--- Input material Enclosed Below ---
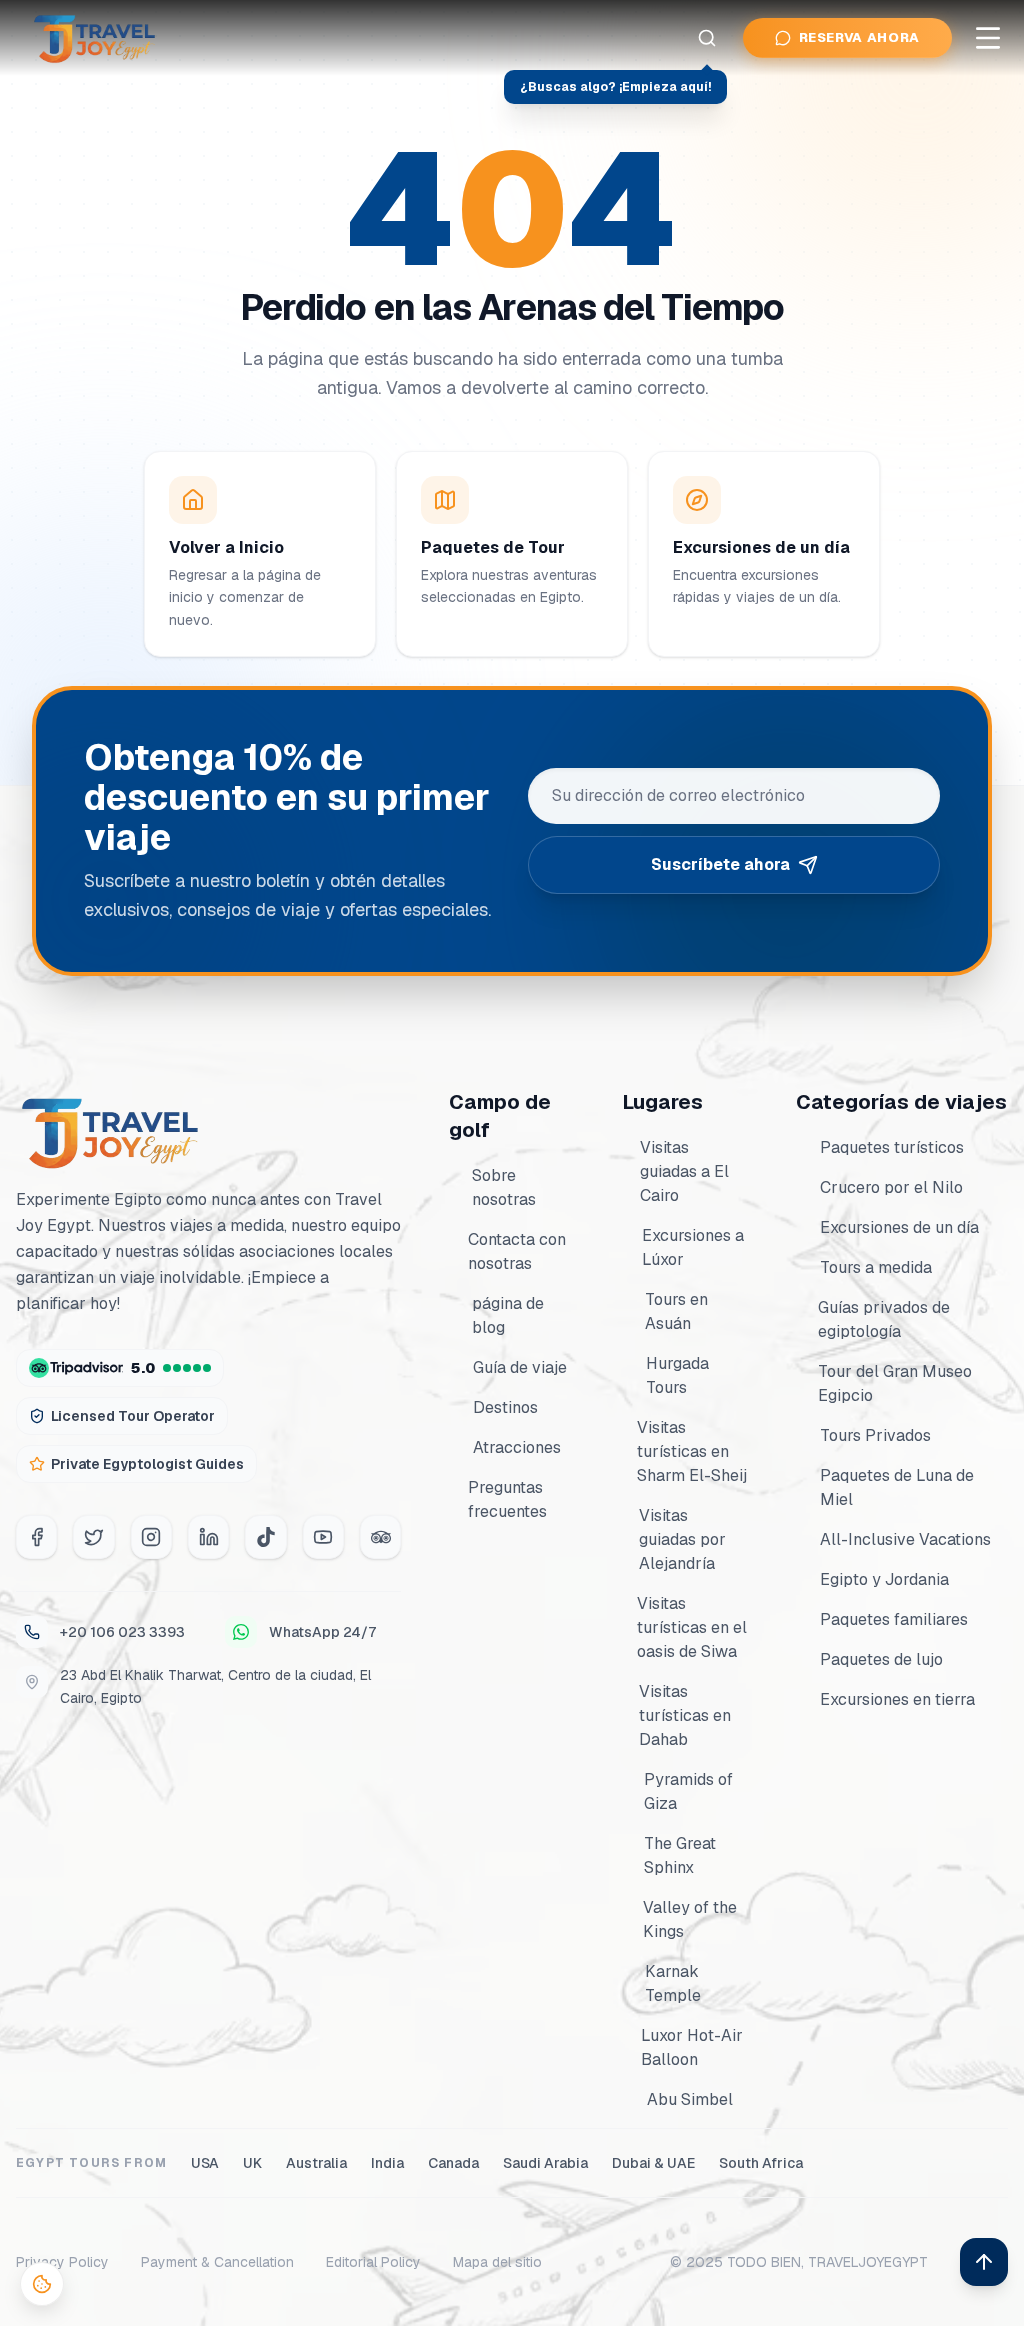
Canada (453, 2163)
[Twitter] (93, 1537)
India (387, 2163)
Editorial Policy (373, 2262)
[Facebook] (36, 1537)
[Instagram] (151, 1537)
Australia (316, 2163)
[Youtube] (323, 1537)
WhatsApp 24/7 (322, 1632)
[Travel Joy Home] (96, 38)
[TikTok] (265, 1537)
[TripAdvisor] (380, 1537)
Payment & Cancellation (217, 2262)
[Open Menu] (988, 38)
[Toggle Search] (707, 38)
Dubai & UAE (653, 2163)
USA (205, 2163)
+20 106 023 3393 (122, 1632)
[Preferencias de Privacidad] (42, 2284)
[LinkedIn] (208, 1537)
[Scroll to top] (984, 2262)
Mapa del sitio (497, 2262)
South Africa (761, 2163)
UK (252, 2163)
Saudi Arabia (545, 2163)
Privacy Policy (62, 2262)
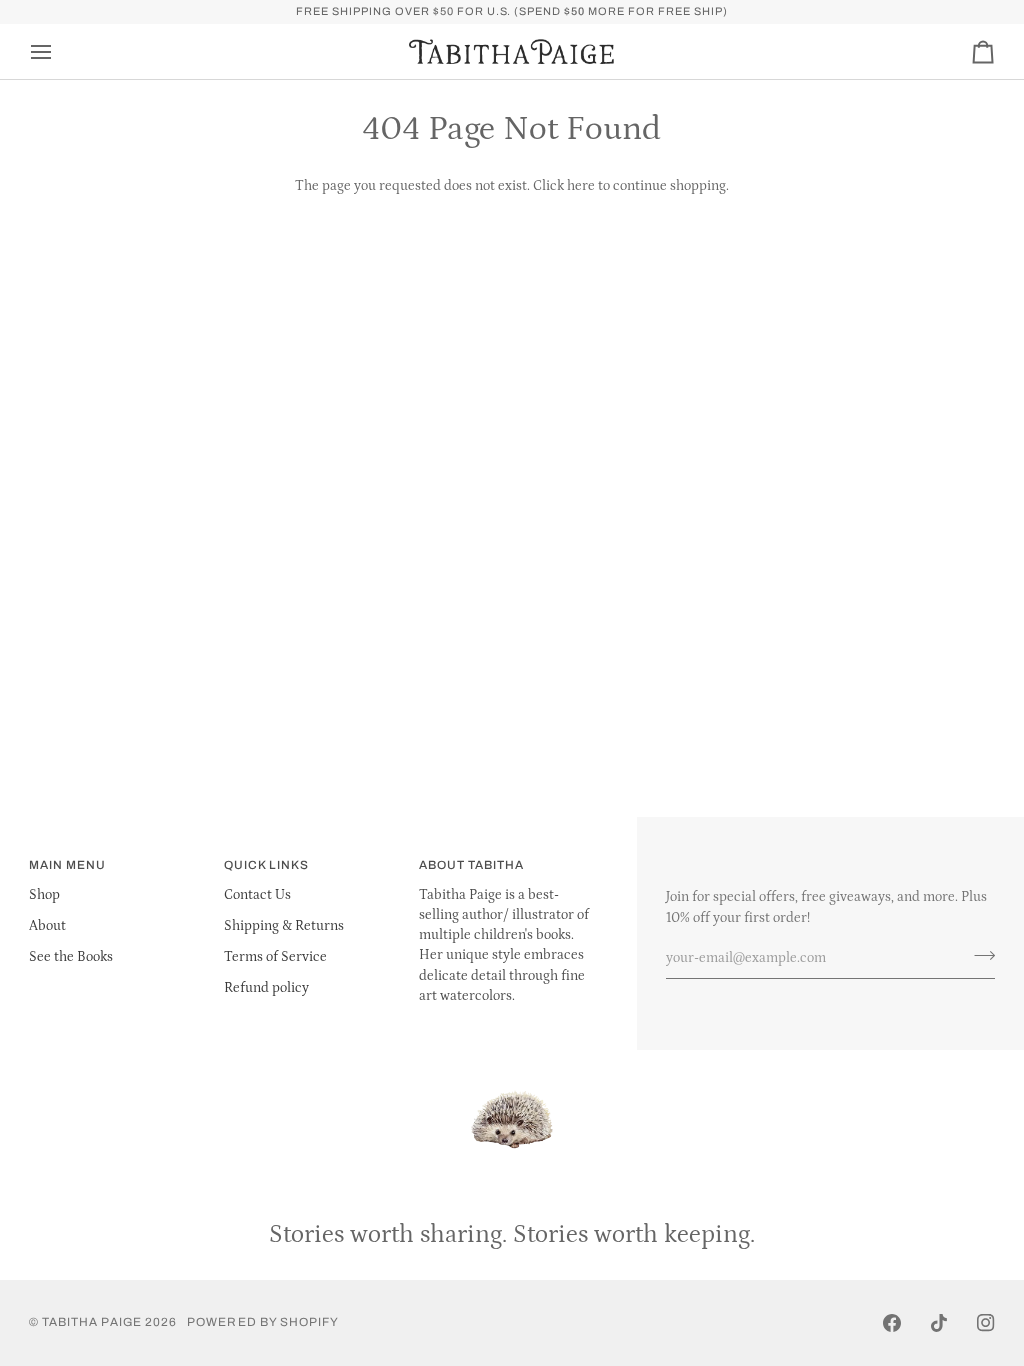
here (581, 186)
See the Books (71, 957)
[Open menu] (59, 51)
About (47, 926)
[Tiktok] (939, 1323)
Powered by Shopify (263, 1322)
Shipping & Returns (284, 926)
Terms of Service (275, 957)
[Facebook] (892, 1323)
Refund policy (266, 988)
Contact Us (257, 895)
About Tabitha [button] (472, 865)
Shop (44, 895)
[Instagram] (986, 1323)
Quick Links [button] (267, 865)
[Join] (978, 956)
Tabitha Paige (92, 1322)
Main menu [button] (68, 865)
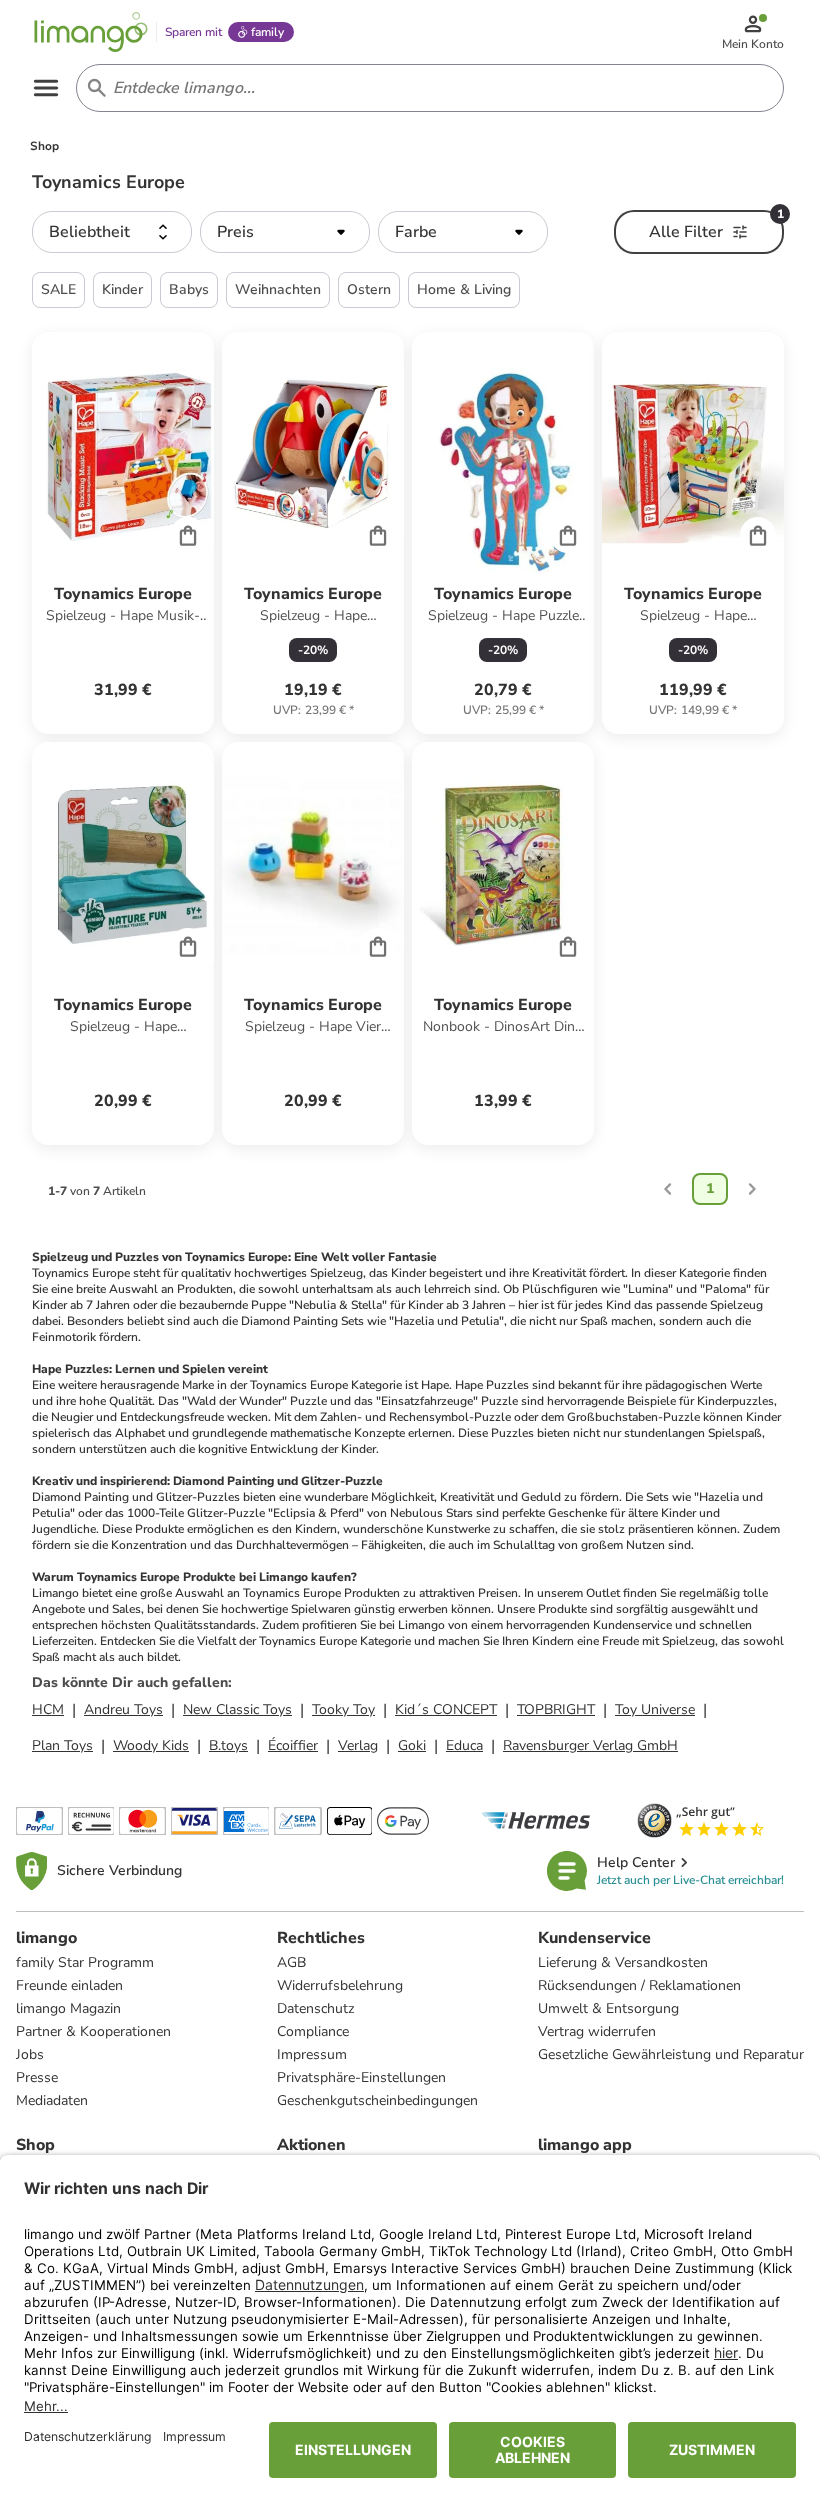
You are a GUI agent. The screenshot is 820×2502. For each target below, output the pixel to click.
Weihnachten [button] (278, 289)
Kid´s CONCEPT (446, 1709)
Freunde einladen (69, 1985)
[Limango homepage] (91, 32)
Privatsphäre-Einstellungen (361, 2077)
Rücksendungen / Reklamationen (639, 1985)
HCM (48, 1709)
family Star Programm (85, 1962)
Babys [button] (189, 289)
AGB (291, 1962)
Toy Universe (655, 1709)
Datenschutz (315, 2008)
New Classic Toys (237, 1709)
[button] (112, 232)
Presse (37, 2077)
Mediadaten (52, 2100)
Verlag (358, 1745)
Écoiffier (293, 1745)
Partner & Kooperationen (93, 2031)
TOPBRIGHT (556, 1709)
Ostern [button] (369, 289)
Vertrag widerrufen (597, 2031)
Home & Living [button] (464, 289)
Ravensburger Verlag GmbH (590, 1745)
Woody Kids (151, 1745)
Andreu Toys (123, 1709)
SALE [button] (58, 289)
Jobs (30, 2054)
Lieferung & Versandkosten (623, 1962)
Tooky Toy (343, 1709)
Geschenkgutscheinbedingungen (377, 2100)
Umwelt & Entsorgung (608, 2008)
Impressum (312, 2054)
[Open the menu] (46, 88)
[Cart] (188, 535)
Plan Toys (62, 1745)
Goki (412, 1745)
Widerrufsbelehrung (340, 1985)
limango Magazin (68, 2008)
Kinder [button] (122, 289)
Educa (464, 1745)
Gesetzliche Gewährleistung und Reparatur (671, 2054)
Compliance (313, 2031)
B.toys (228, 1745)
--- End of Enclosed Input material ---
• Work instructions: Would you set down the entries exactly as given, minus their pictures?

• Response below:
Canada (453, 2163)
[Twitter] (93, 1537)
India (387, 2163)
Editorial Policy (373, 2262)
[Facebook] (36, 1537)
[Instagram] (151, 1537)
Australia (316, 2163)
[Youtube] (323, 1537)
WhatsApp 24/7 (322, 1632)
[Travel Joy Home] (96, 38)
[TikTok] (265, 1537)
[TripAdvisor] (380, 1537)
Payment & Cancellation (217, 2262)
[Open Menu] (988, 38)
[Toggle Search] (707, 38)
Dubai & UAE (653, 2163)
USA (205, 2163)
+20 106 023 3393 (122, 1632)
[Preferencias de Privacidad] (42, 2284)
[LinkedIn] (208, 1537)
[Scroll to top] (984, 2262)
Mapa del sitio (497, 2262)
South Africa (761, 2163)
UK (252, 2163)
Saudi Arabia (545, 2163)
Privacy Policy (62, 2262)
here (581, 186)
See the Books (71, 957)
[Open menu] (59, 51)
About (47, 926)
[Tiktok] (939, 1323)
Powered by Shopify (263, 1322)
Shipping & Returns (284, 926)
Terms of Service (275, 957)
[Facebook] (892, 1323)
Refund policy (266, 988)
Contact Us (257, 895)
About Tabitha [button] (472, 865)
Shop (44, 895)
[Instagram] (986, 1323)
Quick Links [button] (267, 865)
[Join] (978, 956)
Tabitha Paige (92, 1322)
Main menu [button] (68, 865)
You are a GUI agent. The screenshot is 820×2502. For each target below, output the pixel to click.
Weihnachten [button] (278, 289)
Kid´s CONCEPT (446, 1709)
Freunde einladen (69, 1985)
[Limango homepage] (91, 32)
Privatsphäre-Einstellungen (361, 2077)
Rücksendungen / Reklamationen (639, 1985)
HCM (48, 1709)
family Star Programm (85, 1962)
Babys [button] (189, 289)
AGB (291, 1962)
Toy Universe (655, 1709)
Datenschutz (315, 2008)
New Classic Toys (237, 1709)
[button] (112, 232)
Presse (37, 2077)
Mediadaten (52, 2100)
Verlag (358, 1745)
Écoiffier (293, 1745)
Partner & Kooperationen (93, 2031)
TOPBRIGHT (556, 1709)
Ostern [button] (369, 289)
Vertrag widerrufen (597, 2031)
Home & Living [button] (464, 289)
Ravensburger Verlag GmbH (590, 1745)
Woody Kids (151, 1745)
Andreu Toys (123, 1709)
SALE [button] (58, 289)
Jobs (30, 2054)
Lieferung & Versandkosten (623, 1962)
Tooky Toy (343, 1709)
Geschenkgutscheinbedingungen (377, 2100)
Umwelt & Entsorgung (608, 2008)
Impressum (312, 2054)
[Open the menu] (46, 88)
[Cart] (188, 535)
Plan Toys (62, 1745)
Goki (412, 1745)
Widerrufsbelehrung (340, 1985)
limango Magazin (68, 2008)
Kinder [button] (122, 289)
Educa (464, 1745)
Gesetzliche Gewährleistung und Reparatur (671, 2054)
Compliance (313, 2031)
B.toys (228, 1745)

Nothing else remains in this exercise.